Estos pastiches ideológicos,
que se repiten más que nada porque al opinador de turno lo hacen quedar super
bien, se han visto de pronto acallados. El hecho, claro y distinto, es que sin
las computadoras económicas y una Internet pública esta pandemia estaría
provocando algo parecido al Apocalipsis. Pienso en un virus igual de agresivo
(quiero decir, infeccioso) que el de Covid-19 propagándose en la década del '80
del siglo XX (ayer nomás) y me aterra.
Tuve el año pasado un alumno,
Francisco, que es ciego. Con su teléfono y un par de auriculares era el primero
en resolver los ejercicios que les planteo cuando el cuatrimestre ya está
avanzado. Son ejercicios repletos de trampas semánticas y preguntas capciosas,
destinados a mostrarle a la clase que todavía no están pensando como
periodistas. Francisco los resolvía antes que nadie. Fue para mí una
revelación. Veía el aula llena de alumnos con sus grandes pantallas y sus
teclados confortables sin poder descifrar el intríngulis, y, del otro lado, con
un smartphone -que sus manos manejan con la destreza de un pianista virtuoso-,
a Francisco, que en algo así como 30 segundos daba la respuesta correcta. Sentí
y sigo sintiendo una profunda admiración por él. Dónde está la deshumanización
acá, díganme.
Hablé para esta nota con
Francisco, ayer, por teléfono, y me contó que, además, vive solo. Me aclaró,
también, algo muy cierto, y que refuerza la tesis que planteo aquí: hace mucho
tiempo que los ciegos pueden llevar vidas productivas, incluso en cargos de muy
alta responsabilidad. Pero desde el Braille para acá, es la tecnología la que
funciona como puente. Los orígenes del Braille son de principios del siglo XIX,
pero eso no significa que no sea una tecnología. Lo es, y en su momento resultó
revolucionaria.
Así que indigna un poco.
Ahora, como quien mira para otro lado, las apps, la videoconferencia, Internet,
el chat, todas esas cosas demonizadas durante décadas son nuestros mejores
amigos. No solo para poder verle la cara a la familia, sino para que el mundo,
aunque escorado, no naufrague. Insisto: si la economía todavía al menos se
arrastra y si no tenemos decenas de millones de muertos es porque al menos una
parte de la población puede ejercer el aislamiento y a la vez continuar siendo
productiva.
Estoy dando clases virtuales;
de otro modo, adiós cuatrimestre. No tiene nada que ver con dictarlas en
persona. Para empezar, y pese a que me ahorro una hora y media de traslados,
termino mucho más cansado. Hay todo un análisis por hacer al respecto, que
vengo madurando. Una pista: "Muchacho, pensar cansa mucho más que hacer
ejercicio físico", me explicó una vez un neurólogo. Parece ser cierto.

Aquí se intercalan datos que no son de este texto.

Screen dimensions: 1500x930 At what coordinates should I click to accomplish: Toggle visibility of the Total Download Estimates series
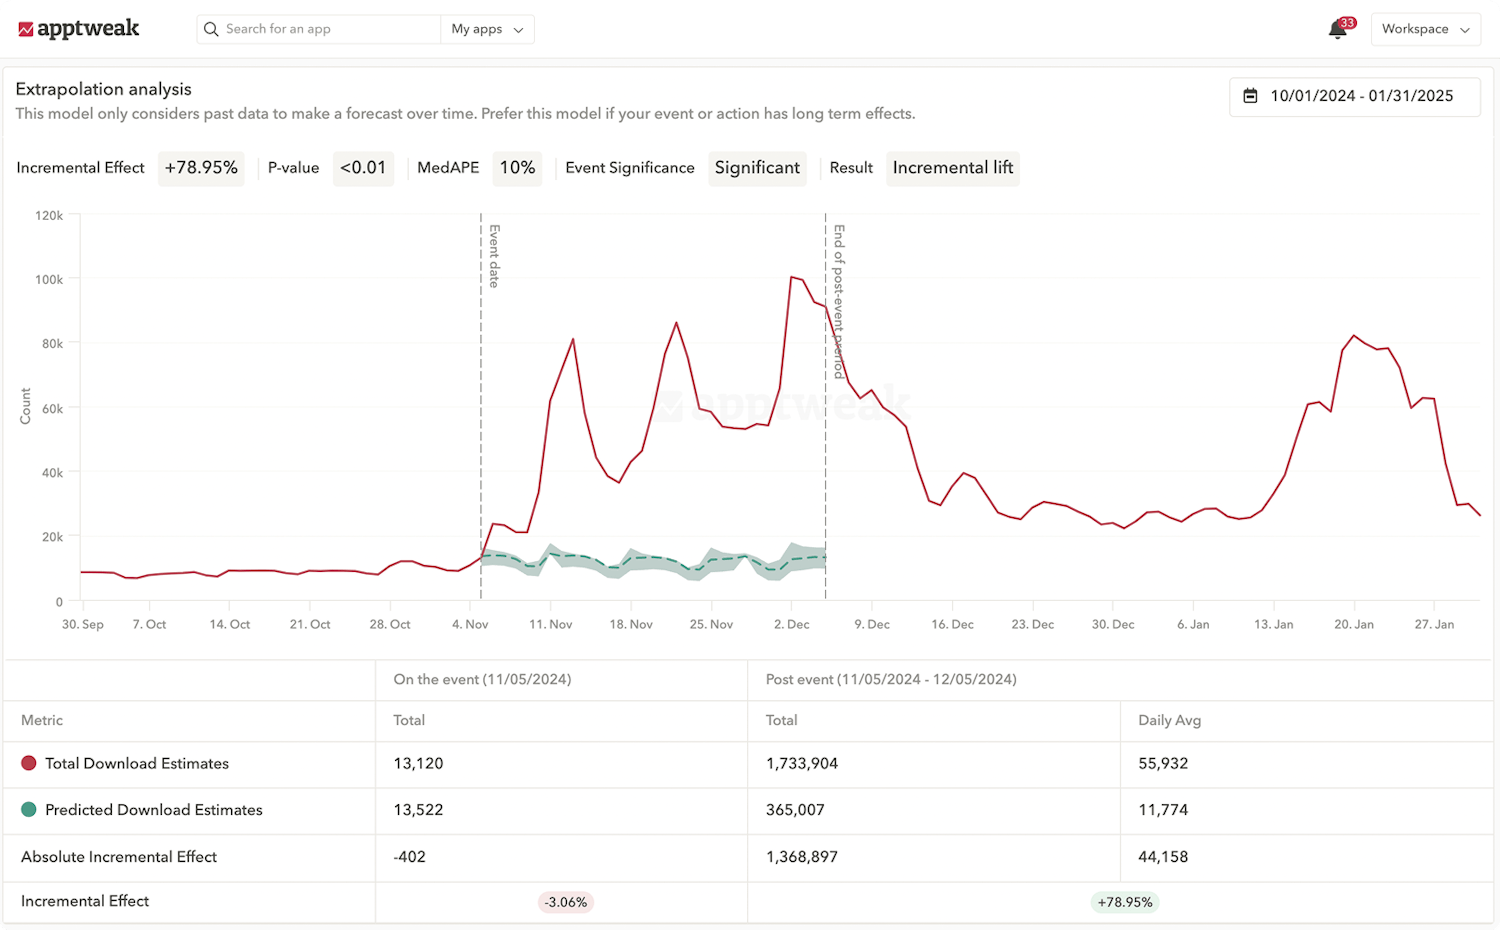tap(136, 763)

Ahora, en el aula virtual, todo está en la mente.
Pero no terminan allí las novedades
pedagógicas (supuestas novedades). Resulta que de forma remota los alumnos
participan más. Los veteranos del espacio virtual sabemos esto desde hace
décadas: hay cosas que solo nos atrevemos a decir en el chat. En clase tal vez
ocurra algo semejante. Tengo que seguir reuniendo información.

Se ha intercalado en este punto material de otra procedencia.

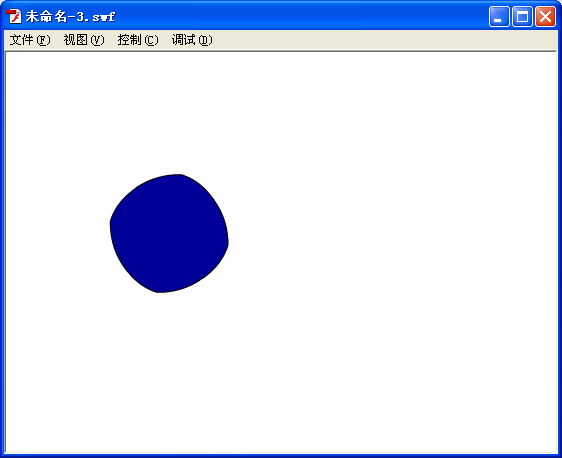Open the 控制(C) menu

coord(138,40)
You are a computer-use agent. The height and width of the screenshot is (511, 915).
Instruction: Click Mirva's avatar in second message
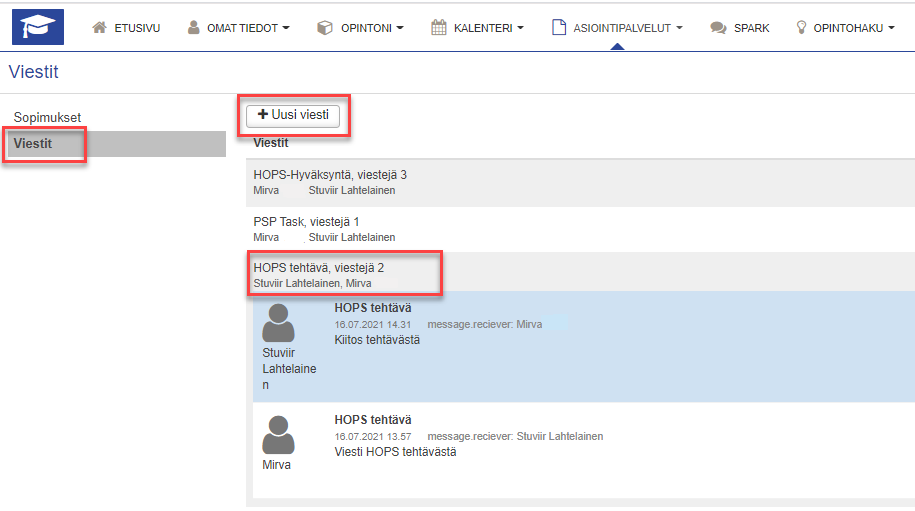pos(278,436)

Como todos, espero que este
aislamiento termine pronto. Algunos tenemos la fortuna de poder trabajar desde
casa, gracias a Internet y todas esas tecnologías que hasta hace unas semanas
algunos podían darse el lujo de ignorar con desdén indisimulado. Para otros,
los que para ganarse la vida necesitan -y no pueden- salir de sus casas (o
recibir personas en sus consultorios y bufetes), la cuarentena es además una
pesadilla económica. Como los infectólogos y los epidemiólogos, creo que el
distanciamiento es casi el único aliado con que contamos. El otro es el
progreso técnico. Ya pasó con las vacunas, con los antibióticos, con los nuevos
métodos de diagnóstico, los tratamientos de última generación y, ahora, con Internet.
En la cuenta final, espero que esta vez aprendamos, en carne propia, lo que de
verdad significan las palabras accesibilidad e inclusión. Ojalá.